Diagnosis of cataracts usually occurs at your normal eye examinations, as your optician can pick up on its development and can take corrective measures.
Age-related Macular Degeneration (AMD)
The macula is a tiny part of the retina at the back of the eye and is responsible for your central vision.
AMD will cause you to lose your central vision, but does not affect your peripheral vision. It is a painless experience, but your vision will become increasingly blurred and can make everyday activities difficult.
There are 2 types of AMD
Dry AMD can develop over many years and occurs when the macula’s cells become damaged by tiny deposits made up of cholesterol, protein and fats. It is less serious than wet AMD and accounts for around 90% of AMD cases. It could take between 5-10 years before your vision loss significantly affects your day-to-day life, which can mean AMD goes undiagnosed for some time.
Wet AMD, also known as neovascular AMD, is more serious. This occurs when new, abnormally-formed blood vessels grow under the macula. They can leak blood or other fluid which damages the cells, and it can happen quite suddenly.
The signs and symptoms of AMD include less vibrant colours, diminished contrast between objects, and even visual distortions and sometimes hallucinations.
The cause for AMD is currently unknown. It has been linked with genetics, smoking, diet and Blue-Violet light. AMD is usually noticed by your optometrist.
Conjunctivitis is another common eye condition that you may have come across before.
There are 3 types of conjunctivitis
Infective which happens as a result of an infection, allergic which occurs due to an exposure to an allergen and irritant which may occur when an irritant substance enters the eye.
The main symptoms of conjunctivitis are often easy to recognise, such as red or watery eyes.

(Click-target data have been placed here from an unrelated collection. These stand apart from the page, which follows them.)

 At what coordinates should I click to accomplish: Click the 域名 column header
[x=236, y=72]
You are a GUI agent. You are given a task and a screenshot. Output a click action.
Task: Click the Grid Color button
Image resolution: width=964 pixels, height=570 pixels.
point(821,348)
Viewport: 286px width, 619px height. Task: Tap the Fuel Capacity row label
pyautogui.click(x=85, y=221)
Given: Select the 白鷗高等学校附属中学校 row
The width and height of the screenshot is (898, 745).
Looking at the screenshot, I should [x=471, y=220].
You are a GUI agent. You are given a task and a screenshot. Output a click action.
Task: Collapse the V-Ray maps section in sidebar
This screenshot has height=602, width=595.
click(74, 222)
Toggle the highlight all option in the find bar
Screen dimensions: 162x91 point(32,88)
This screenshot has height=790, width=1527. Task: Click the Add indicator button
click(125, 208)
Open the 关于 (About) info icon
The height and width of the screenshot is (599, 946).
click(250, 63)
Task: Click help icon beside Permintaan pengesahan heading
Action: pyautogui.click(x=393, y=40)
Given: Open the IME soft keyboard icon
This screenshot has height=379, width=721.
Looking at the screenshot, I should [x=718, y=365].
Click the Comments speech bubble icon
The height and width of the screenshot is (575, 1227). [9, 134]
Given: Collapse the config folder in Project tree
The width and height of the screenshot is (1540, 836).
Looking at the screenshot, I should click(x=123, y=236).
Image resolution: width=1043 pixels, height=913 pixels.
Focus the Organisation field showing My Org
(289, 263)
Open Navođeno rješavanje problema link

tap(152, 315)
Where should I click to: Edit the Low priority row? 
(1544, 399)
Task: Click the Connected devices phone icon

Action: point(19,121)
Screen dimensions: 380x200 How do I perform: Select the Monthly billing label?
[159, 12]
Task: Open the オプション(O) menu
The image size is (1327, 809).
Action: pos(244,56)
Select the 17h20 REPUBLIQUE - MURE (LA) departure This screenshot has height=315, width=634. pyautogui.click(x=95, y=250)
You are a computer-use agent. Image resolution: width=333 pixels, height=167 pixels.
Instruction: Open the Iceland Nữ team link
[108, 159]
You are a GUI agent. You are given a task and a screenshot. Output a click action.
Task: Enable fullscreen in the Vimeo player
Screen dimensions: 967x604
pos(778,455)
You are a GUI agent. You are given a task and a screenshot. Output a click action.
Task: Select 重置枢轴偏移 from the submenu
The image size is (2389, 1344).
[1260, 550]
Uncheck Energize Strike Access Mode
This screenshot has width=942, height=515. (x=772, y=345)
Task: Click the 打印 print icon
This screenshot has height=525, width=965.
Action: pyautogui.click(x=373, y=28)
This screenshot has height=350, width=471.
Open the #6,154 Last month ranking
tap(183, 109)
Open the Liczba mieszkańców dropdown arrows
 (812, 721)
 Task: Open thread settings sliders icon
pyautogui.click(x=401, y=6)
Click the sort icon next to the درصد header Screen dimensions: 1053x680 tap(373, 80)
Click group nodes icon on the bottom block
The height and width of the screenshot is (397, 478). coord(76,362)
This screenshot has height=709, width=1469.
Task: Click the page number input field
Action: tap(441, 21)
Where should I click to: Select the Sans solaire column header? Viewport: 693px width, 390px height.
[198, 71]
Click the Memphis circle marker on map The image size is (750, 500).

You could also experience a burning sensation, feeling of grit in your eye or a sticky substance on your eyelashes.
You are at a higher risk of developing conjunctivitis if you have diabetes, an infection in your upper respiratory track, or being particularly young or old. This is because each of these can lead to a weakened immune system.
Looking after your eyes
One of the easiest and most straightforward ways of recognising problems with your vision or eyes is by attending regular eye examinations. Find your local optician and don’t miss your appointment! If you notice a change in your vision, see your optician sooner.
Although some eye conditions can’t be prevented, identifying them early can ensure you receive proper care, treatment and management.